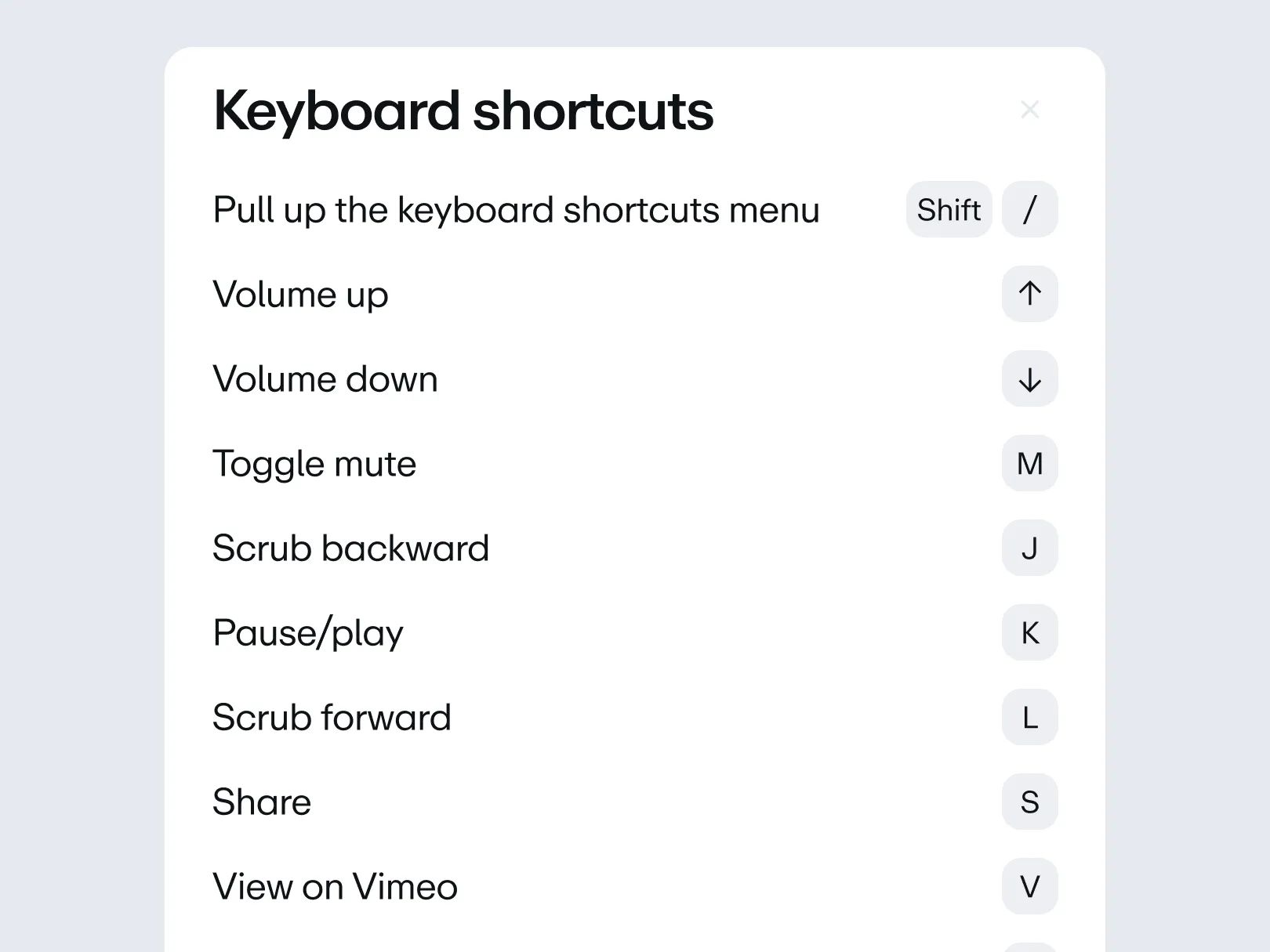Viewport: 1270px width, 952px height.
Task: Click the K key for Pause/play
Action: (1029, 632)
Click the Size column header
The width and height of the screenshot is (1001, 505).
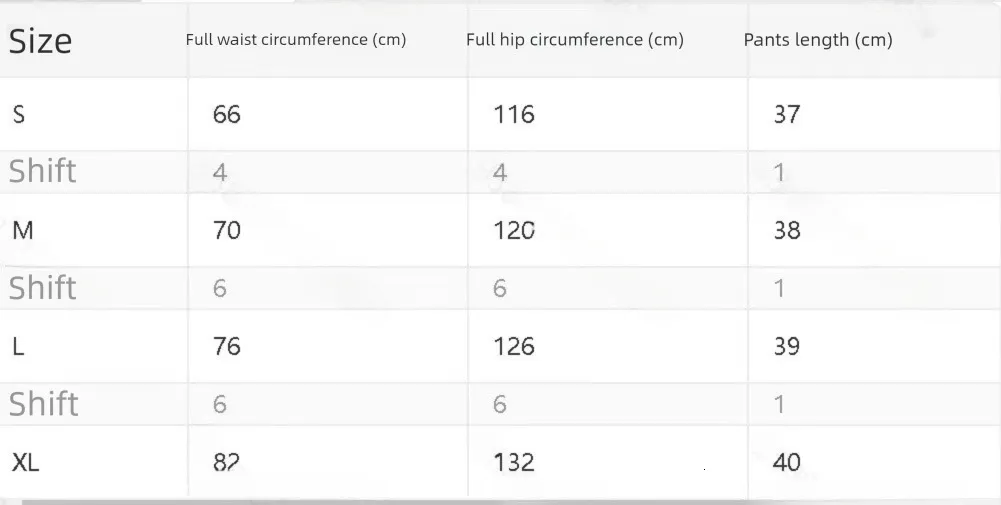point(41,41)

- WORK INSTRUCTIONS: Return only the lines that start at the line containing "The width and" and finish at the last line of the entries, exactly as written and without pictures.

- RESPONSE:
The width and height of the screenshot is (1001, 505).
point(41,41)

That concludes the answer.